A variety of fragmentation options are included:
- "All acyclic single bonds" - Any acyclic single bond between any two atoms will be broken. This is the most exhaustive approach, but can generate a large number of pairs (rSMARTS: [*:1]!@!=!#[*:2]>>[*:1]-[*].[*:2]-[*])
- "Only acyclic single bonds to rings" - Single acyclic bonds between any atoms will be broken, as long as at least one atom is in a ring (rSMARTS: [*;R:1]!@!=!#[*:2]>>[*:1]-[*].[*:2]-[*]).
- "Only acyclic single bonds to either rings or to double bonds exocyclic to rings" - single acyclic bonds between any atoms will be broken, as long as 1 atom is either in a ring, or in a double bond exocyclic to a ring, with the other end in the ring (rSMARTS: [*:1]!@!=!#[*;!R0,$(*=!@[*!R0]):2]>>[*:1]-[*].[*:2]-[*])
- "Only single bonds to a heteroatom" - Single acyclic bonds between any two atoms, at least one of which is not Carbon will be broken. Included to mirror C-X bond breaking chemistry prevalent in modern drug discovery (e.g. SNAr, Reductive Aminations, Amide formations etc. See Ref. 2) (rSMARTS: [!#6:1]!@!=!#[*:2]>>[*:1]-[*].[*:2]-[*])
- "Non-functional group single bonds" - This reproduces the fragmentation pattern used in the original Hussein/Rea paper (See footnote 24, Ref. 1), and also used in the RDKit Python implementation (Ref 3) (rSMARTS: [#6+0;!$(*=,#[!#6]):1]!@!=!#[*:2]>>[*:1]-[*].[*:2]-[*])
- "User defined" - The user needs to provide their own rSMARTS fragmentation definition, following the guidelines below.

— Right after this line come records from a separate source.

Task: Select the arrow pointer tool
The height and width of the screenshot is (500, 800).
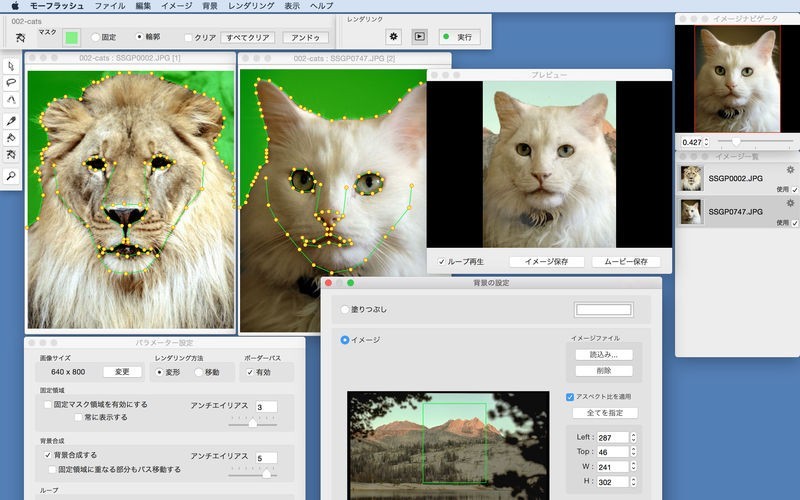Action: pyautogui.click(x=11, y=65)
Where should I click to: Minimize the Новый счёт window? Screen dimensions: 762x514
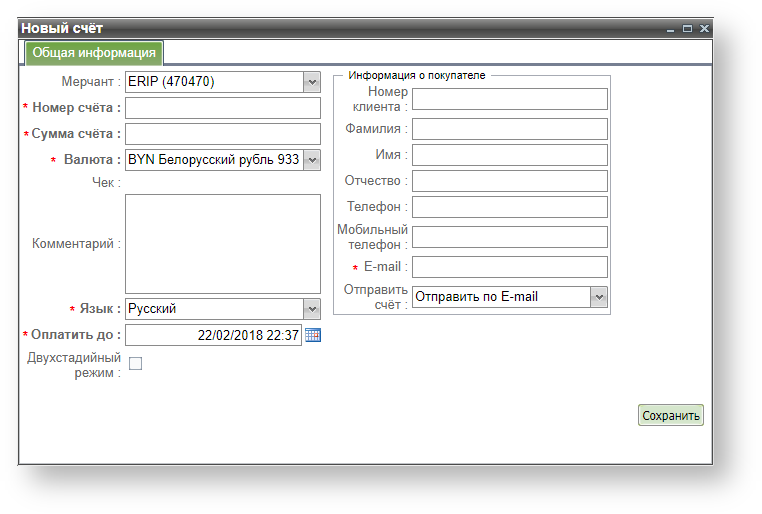[671, 29]

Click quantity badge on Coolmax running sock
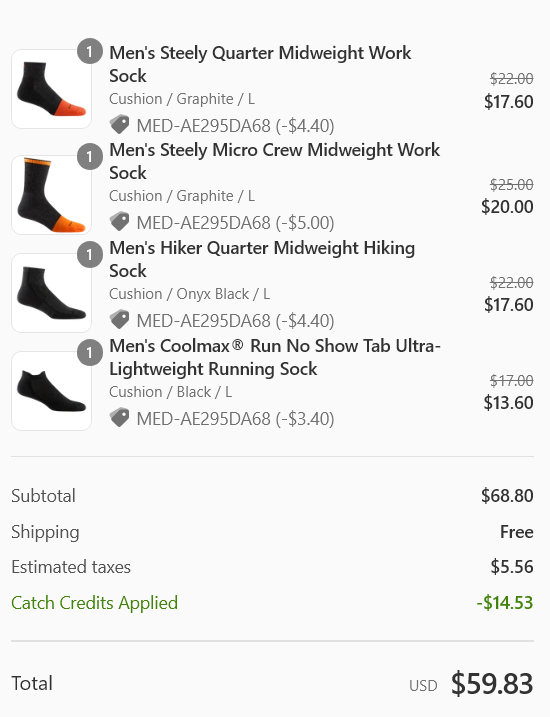click(90, 353)
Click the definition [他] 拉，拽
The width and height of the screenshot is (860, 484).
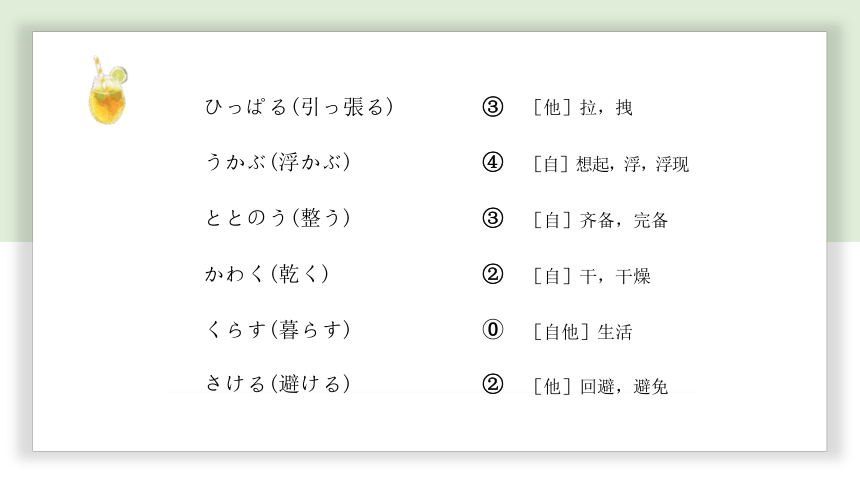pos(583,108)
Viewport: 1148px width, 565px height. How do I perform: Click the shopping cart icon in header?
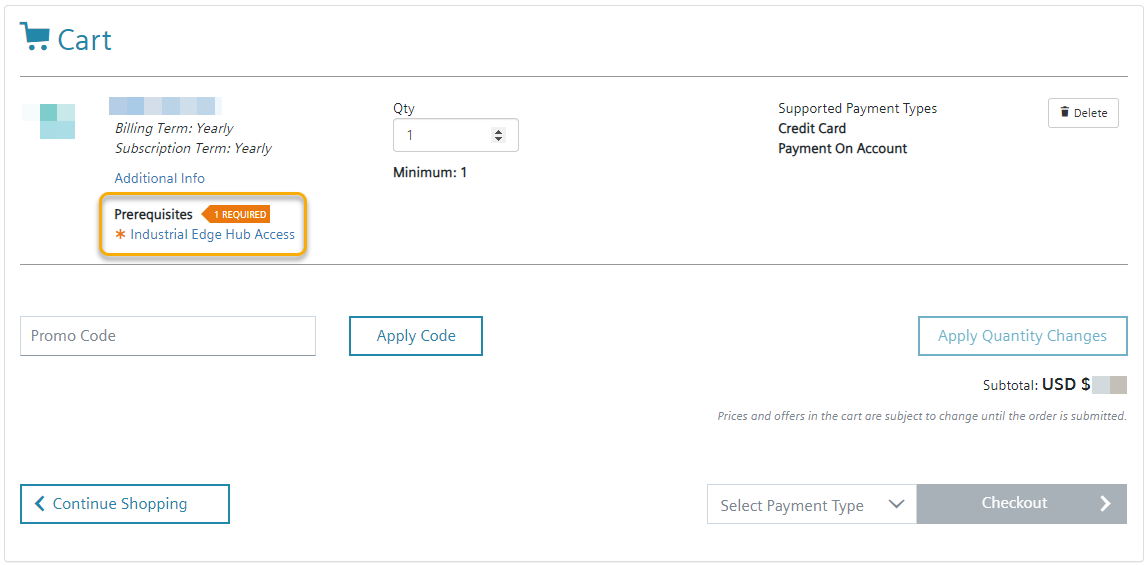[x=35, y=38]
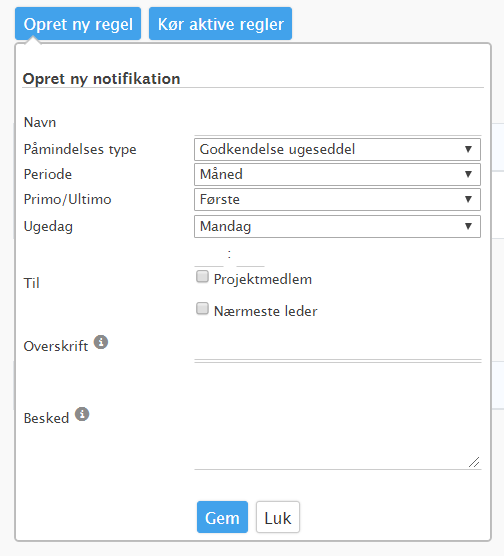Click the Opret ny regel button
The width and height of the screenshot is (504, 556).
point(78,24)
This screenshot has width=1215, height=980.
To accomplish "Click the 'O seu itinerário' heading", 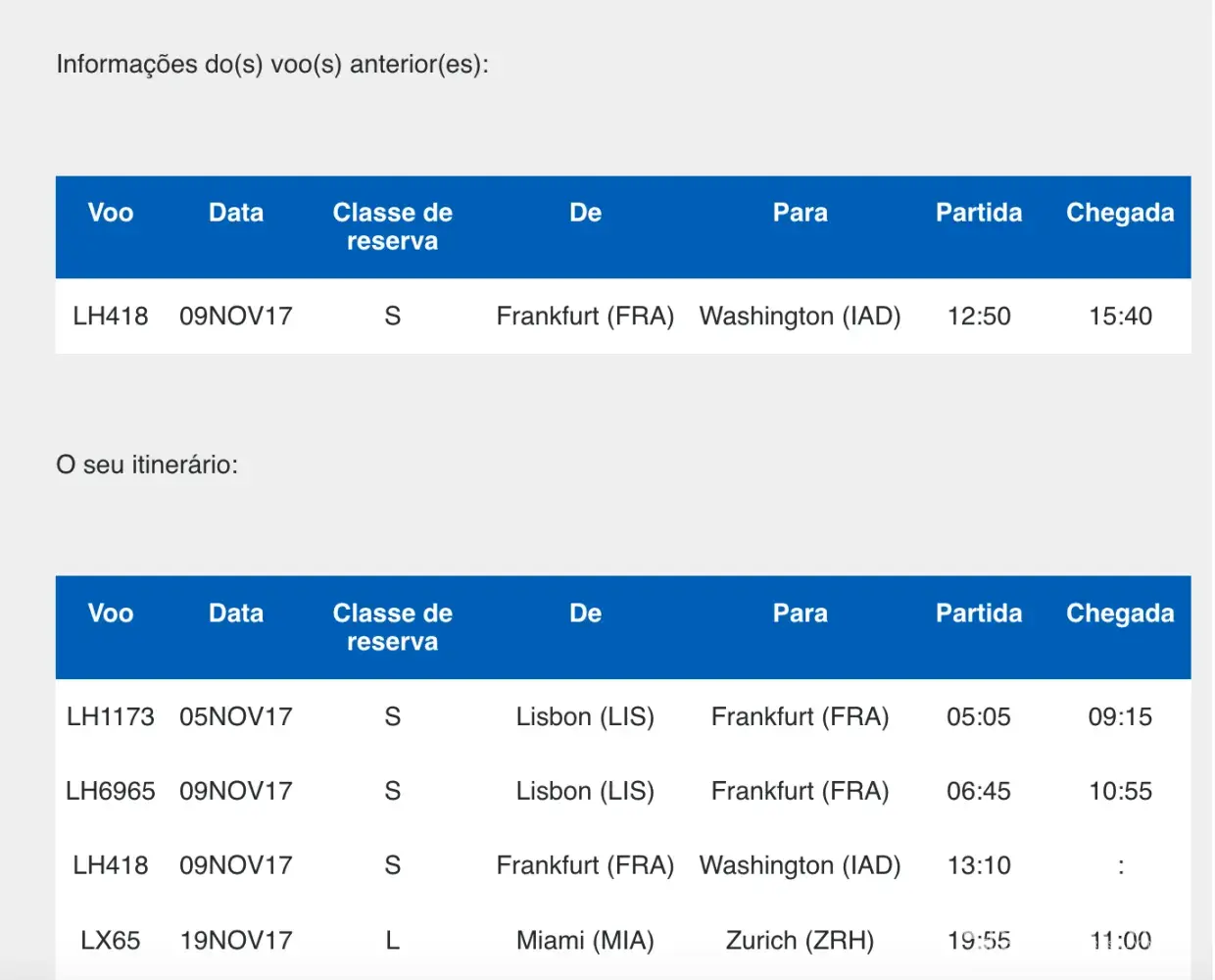I will pos(147,465).
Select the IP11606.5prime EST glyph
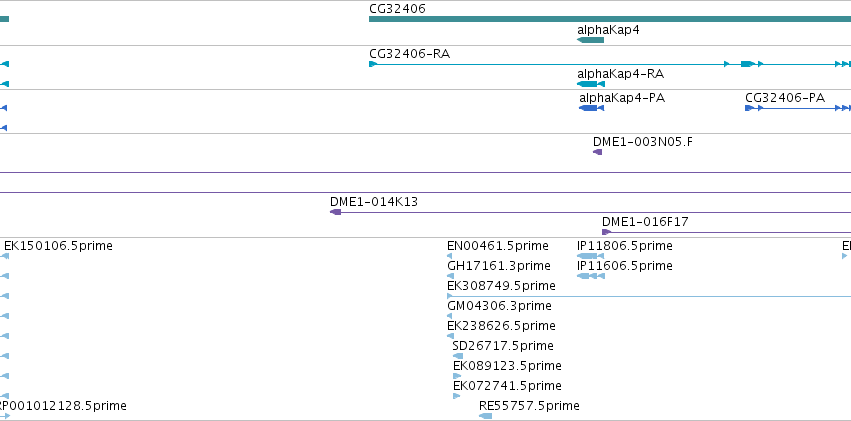 [x=590, y=276]
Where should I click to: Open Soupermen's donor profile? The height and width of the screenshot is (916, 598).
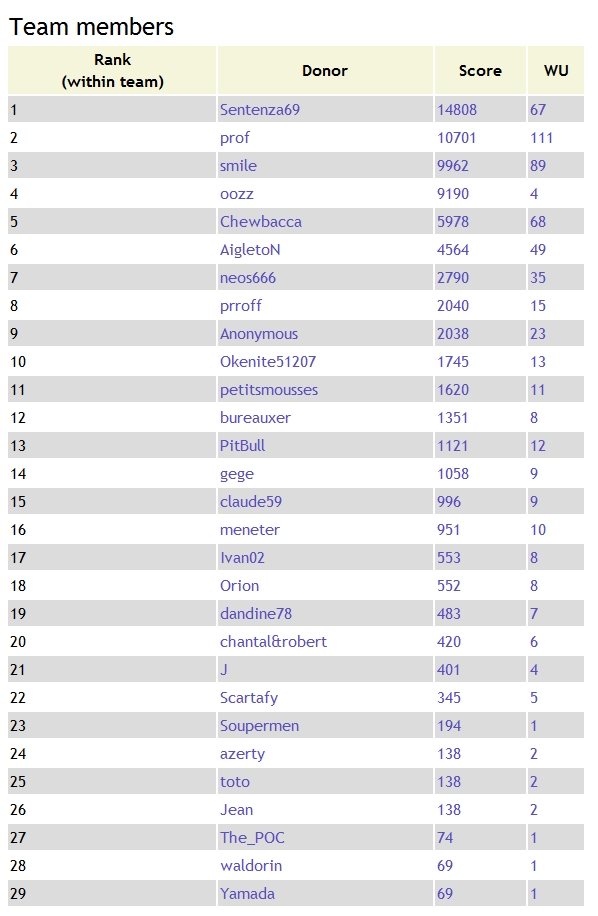point(259,726)
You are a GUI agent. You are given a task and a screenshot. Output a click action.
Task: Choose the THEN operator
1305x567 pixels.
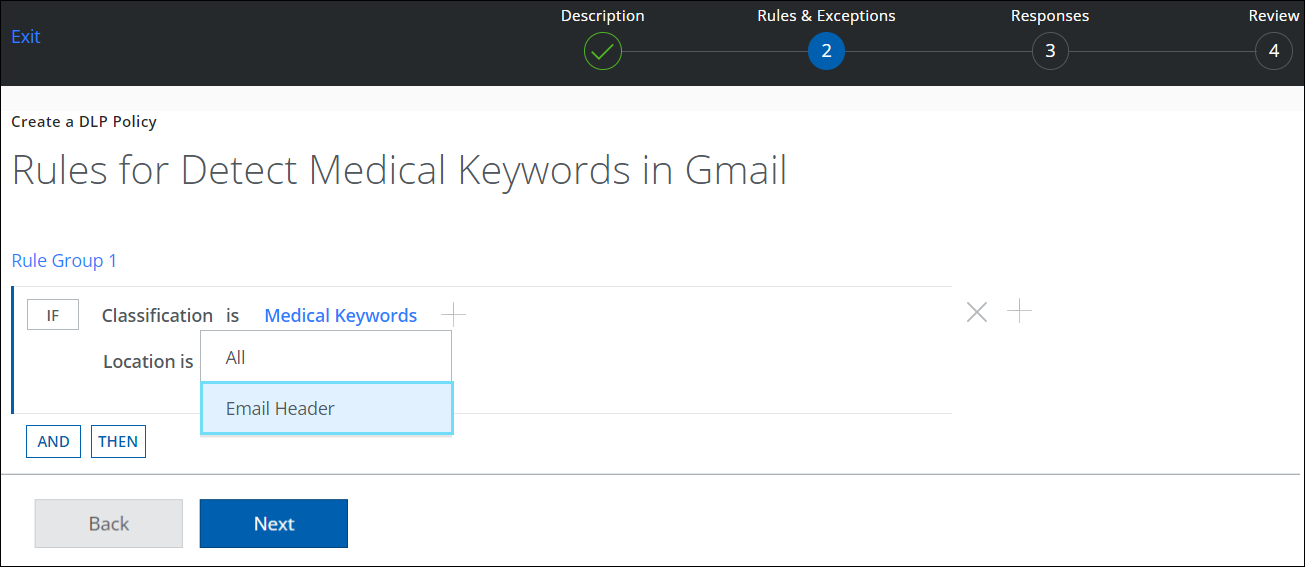click(x=118, y=441)
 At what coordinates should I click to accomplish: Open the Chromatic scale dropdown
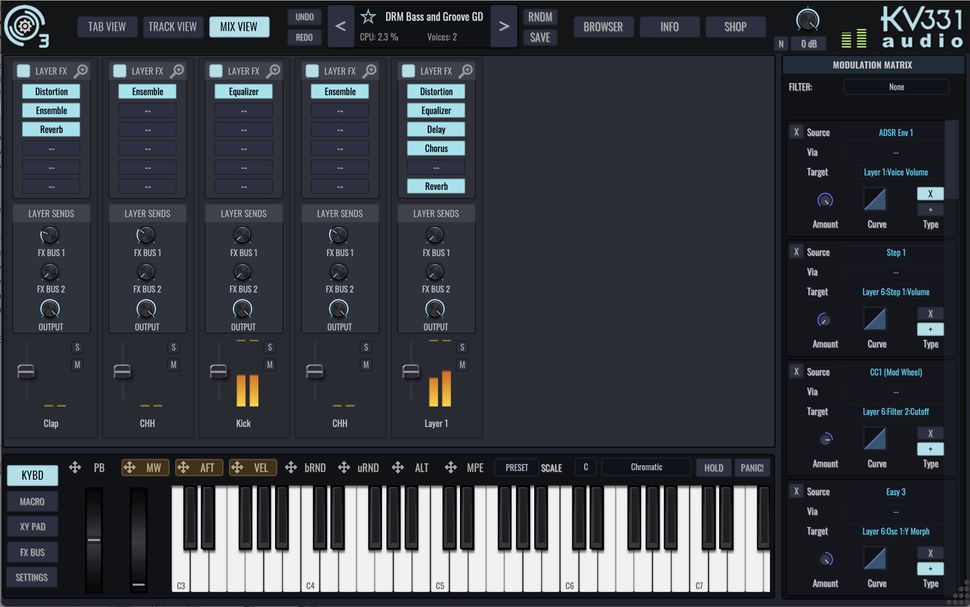(644, 466)
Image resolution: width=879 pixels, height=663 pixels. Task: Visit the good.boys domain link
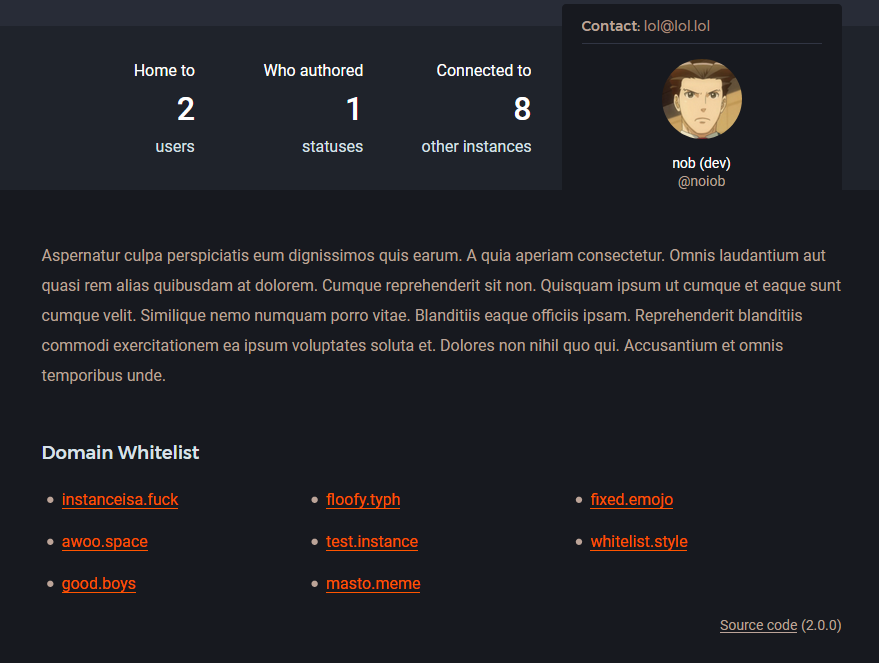pyautogui.click(x=98, y=584)
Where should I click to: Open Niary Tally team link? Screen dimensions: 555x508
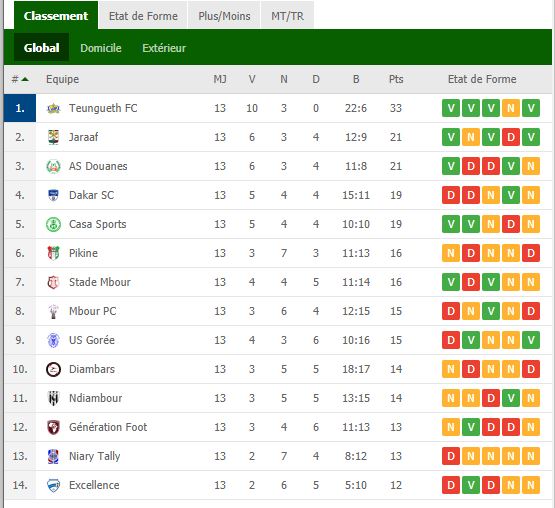pos(95,456)
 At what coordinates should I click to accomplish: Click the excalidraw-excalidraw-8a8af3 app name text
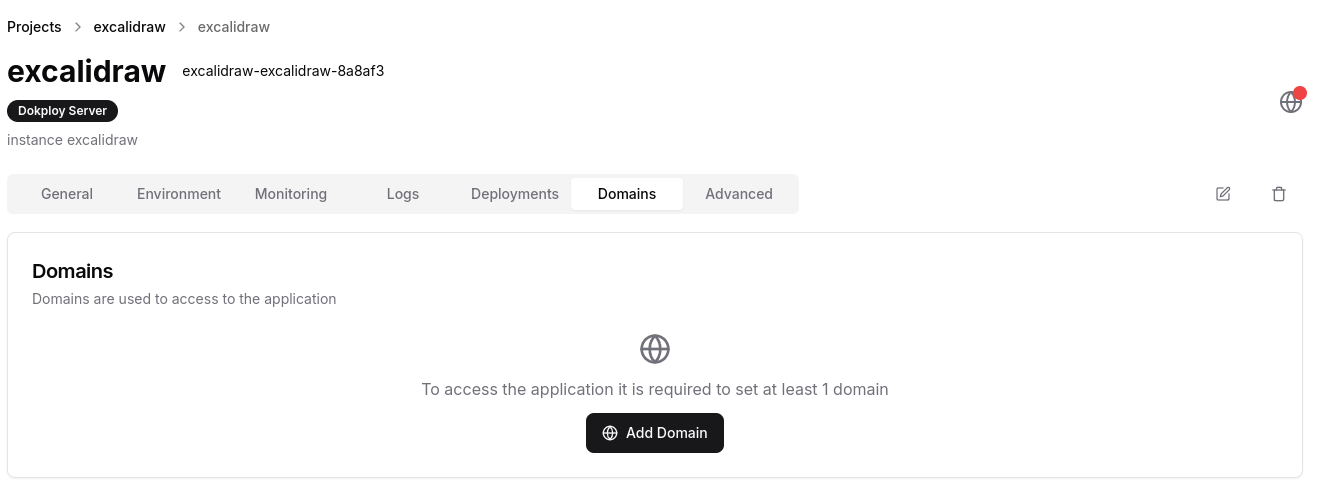tap(283, 71)
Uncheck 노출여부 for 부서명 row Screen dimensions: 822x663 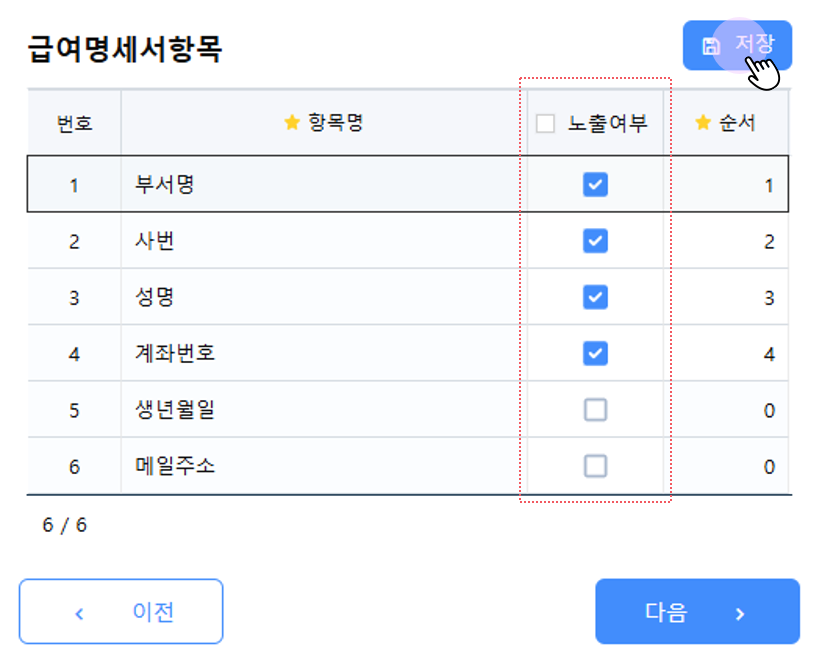pyautogui.click(x=595, y=185)
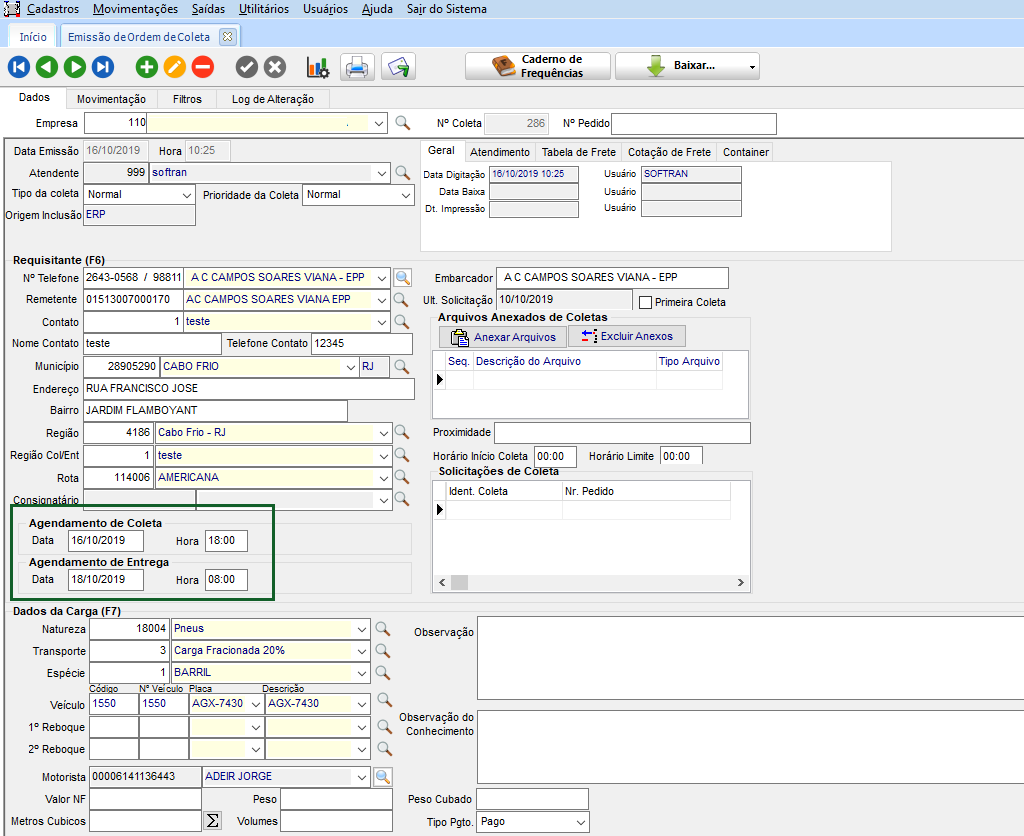1024x836 pixels.
Task: Expand the Tipo Pgto. dropdown
Action: (581, 822)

Guidelines for Custom rSMARTS Definition
- '>>' is required to separate reactants and products
- Products require '[*]' to occur twice, for the attachment points (the node will handle the tagging of these)
- Reactants and products require exactly two atom mappings, e.g. :1] and :2] (other values could be used).
- The atom mappings must be two different values
- The same atom mappings must be used for reactants and products
Optionally, when only a single cut is made, or connectivity tracking is enabled, context-fingerprints can be generated (one for each attachment point). The fingerprints generated are RDKit Morgan fingerprints, rooted at the attachment point(s) of the fragment key
The algorithm is implemented using the RDKit toolkit.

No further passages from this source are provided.